En este primer artículo sobre las virtudes humanas consideramos cómo todos nuestros deseos pueden encontrar su armonía en Dios. Descubrirlo lleva su tiempo, pero es liberador
Puede parecer extraño que san Agustín, a lo largo de sus memorias, en un momento comience a describir la influencia del «peso» en las cosas físicas que tiene a su alrededor. Con los conocimientos propios del siglo IV, quien más tarde sería obispo de Hipona nota que existe algo que hace que el fuego siempre se dirija hacia arriba, mientras que una piedra lo haga hacia abajo. Después se fija en que el aceite siempre tiende a colocarse por encima del agua cuando son mezclados o en que, de alguna manera, todo lo que está desordenado busca el orden y allí descansa. San Agustín intuye que, en todos estos movimientos, a las cosas las guía su «peso». Y es entonces cuando, con lenguaje poético, confiesa: «Mi peso es mi amor, él me lleva doquiera que soy llevado». Se trata de una experiencia universal: aquello que deseamos, que buscamos, que queremos, es lo que nos mueve. Buscamos siempre la satisfacción de un deseo que aspira a ser duradero. Ese «peso» nos lleva a la felicidad, más o menos plena, así que no queremos dejarnos engañar por un simple y fugaz pasarlo bien. ¿Cómo descubrir ese amor por el que san Agustín se sentía llevado?

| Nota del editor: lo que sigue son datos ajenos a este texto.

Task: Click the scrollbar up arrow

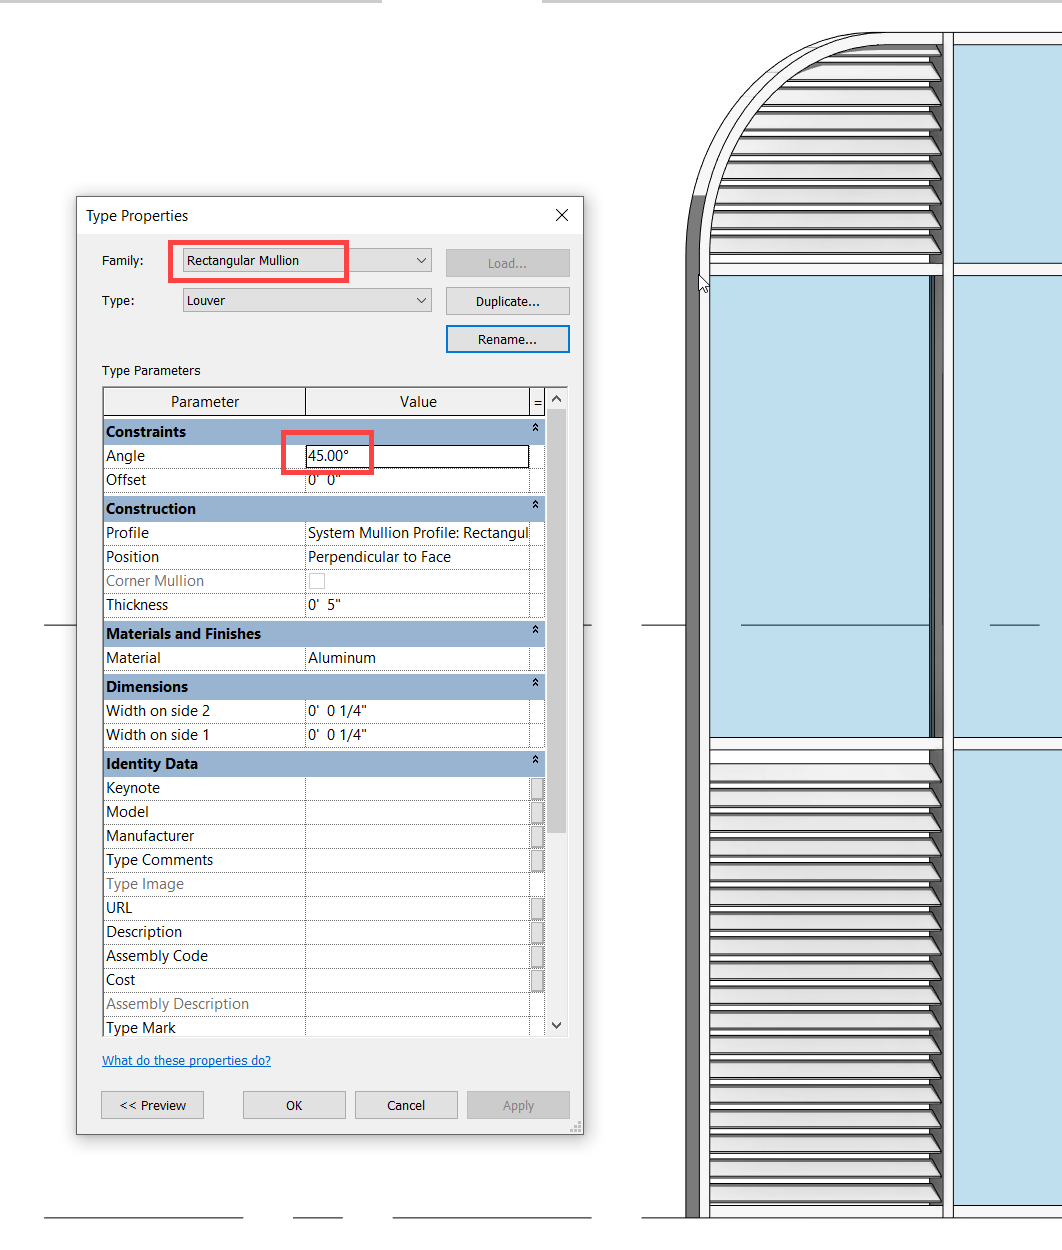Action: click(x=557, y=397)
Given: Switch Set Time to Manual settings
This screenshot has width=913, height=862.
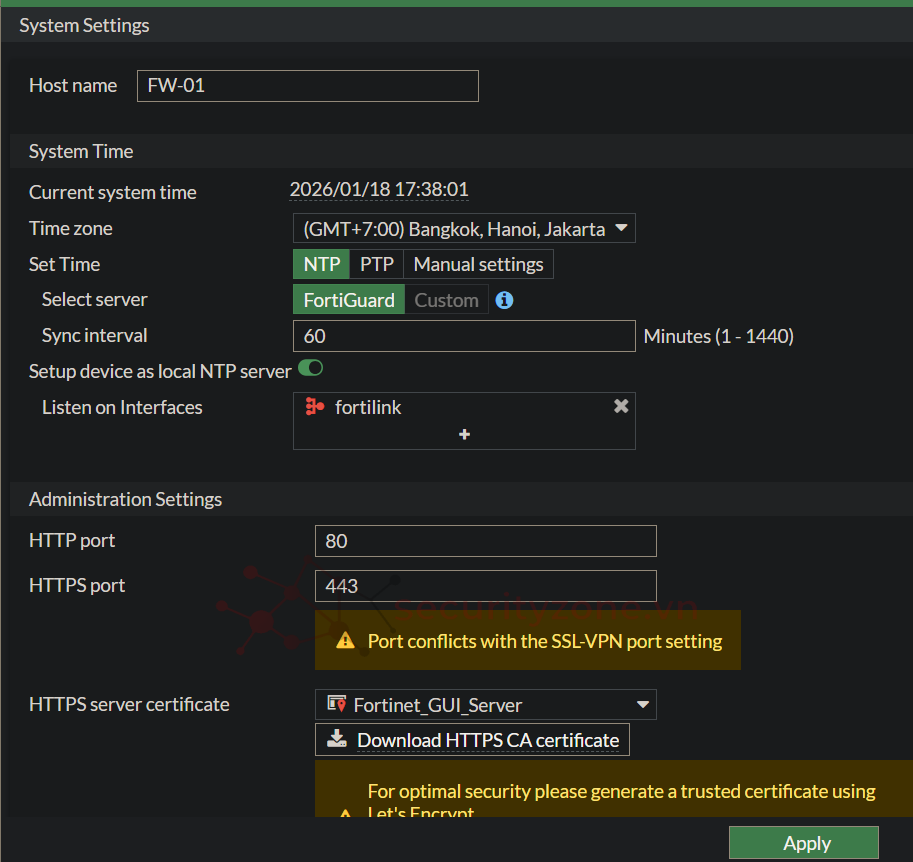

El proceso de toda historia
«¿Qué debo hacer para ir al cielo?», preguntó un joven a Jesús (cfr. Lc 18,18). Se trata de un pasaje de la Escritura ante el cual guardamos un silencio expectante, porque plantea un interrogante que nos involucra a todos. ¿Qué responderá aquel que es Dios y Hombre? Sin embargo, justo antes de su intervención, el joven había empleado una frase en la que el Señor detecta algo extraño: se dirige a Jesús llamándolo «maestro bueno». La respuesta nos puede parecer un poco tajante: «Nadie es bueno sino uno solo: Dios» (Lc 18,19). El Señor había percibido, no sabemos cómo, que ciertamente el joven buscaba algo más en su vida, pero que en realidad pensaba que eso se lo daría un bien creado, algo que podía controlar, algo a lo que podía aferrarse aquí en la tierra. Por eso, aunque en la siguiente pregunta Jesús se asegura de que el joven se esfuerza por cumplir la ley de Dios, quiere ir más allá, quiere que el joven rompa definitivamente con la secreta complacencia de este cumplimiento y con los ídolos de la prosperidad humana: «Aún te falta una cosa: vende todo lo que tienes y dáselo a los pobres, y tendrás un tesoro en los cielos. Luego, ven y sígueme» (Lc 18,22). En esta escena observamos la llamada del Señor, después intuimos la batalla interior del joven, hasta concluir con su triste retiro. Jesús tal vez había soñado con un gran discípulo, pero el muchacho regresó a la comodidad de su casa, su riqueza y sus conocidos.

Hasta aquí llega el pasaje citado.